WORK INSTRUCTION - Copy all lines below containing "dimensions".

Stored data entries

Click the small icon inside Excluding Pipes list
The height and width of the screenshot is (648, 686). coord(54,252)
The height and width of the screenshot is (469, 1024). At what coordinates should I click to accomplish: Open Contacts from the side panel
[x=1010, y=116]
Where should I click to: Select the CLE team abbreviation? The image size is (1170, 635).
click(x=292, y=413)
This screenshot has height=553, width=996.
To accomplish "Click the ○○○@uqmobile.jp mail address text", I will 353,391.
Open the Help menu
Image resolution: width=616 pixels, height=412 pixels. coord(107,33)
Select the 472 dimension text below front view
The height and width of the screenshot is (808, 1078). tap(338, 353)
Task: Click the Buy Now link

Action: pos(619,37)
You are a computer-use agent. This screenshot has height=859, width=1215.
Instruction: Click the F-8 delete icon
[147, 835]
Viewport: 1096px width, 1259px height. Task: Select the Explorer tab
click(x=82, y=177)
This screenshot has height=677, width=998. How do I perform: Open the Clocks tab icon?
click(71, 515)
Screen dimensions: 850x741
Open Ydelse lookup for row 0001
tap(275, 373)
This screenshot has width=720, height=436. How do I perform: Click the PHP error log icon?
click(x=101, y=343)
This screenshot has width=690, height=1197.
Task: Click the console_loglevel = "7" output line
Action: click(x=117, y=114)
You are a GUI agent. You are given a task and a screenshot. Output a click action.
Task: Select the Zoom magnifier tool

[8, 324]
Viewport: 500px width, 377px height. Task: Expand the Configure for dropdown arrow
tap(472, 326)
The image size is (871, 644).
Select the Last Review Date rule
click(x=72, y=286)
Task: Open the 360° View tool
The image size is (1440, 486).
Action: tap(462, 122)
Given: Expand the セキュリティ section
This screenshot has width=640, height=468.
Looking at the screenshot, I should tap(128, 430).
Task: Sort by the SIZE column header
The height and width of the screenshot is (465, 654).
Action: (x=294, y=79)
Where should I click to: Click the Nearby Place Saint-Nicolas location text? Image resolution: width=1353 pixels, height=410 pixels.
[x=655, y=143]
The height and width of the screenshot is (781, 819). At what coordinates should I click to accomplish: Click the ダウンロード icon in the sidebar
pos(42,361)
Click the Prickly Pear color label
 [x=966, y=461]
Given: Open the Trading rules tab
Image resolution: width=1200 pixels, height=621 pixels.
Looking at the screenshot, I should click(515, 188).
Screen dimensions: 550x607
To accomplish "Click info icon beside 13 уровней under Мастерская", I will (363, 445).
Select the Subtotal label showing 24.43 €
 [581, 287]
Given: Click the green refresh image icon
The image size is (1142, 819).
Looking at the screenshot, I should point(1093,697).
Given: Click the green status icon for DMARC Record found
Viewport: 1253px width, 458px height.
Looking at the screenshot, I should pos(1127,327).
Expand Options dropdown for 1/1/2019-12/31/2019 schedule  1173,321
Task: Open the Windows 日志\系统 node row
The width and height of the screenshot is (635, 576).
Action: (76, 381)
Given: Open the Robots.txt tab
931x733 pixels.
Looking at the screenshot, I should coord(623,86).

OUTPUT FOR THIS EXERCISE -
Screen dimensions: 850x741
Screen dimensions: 550x607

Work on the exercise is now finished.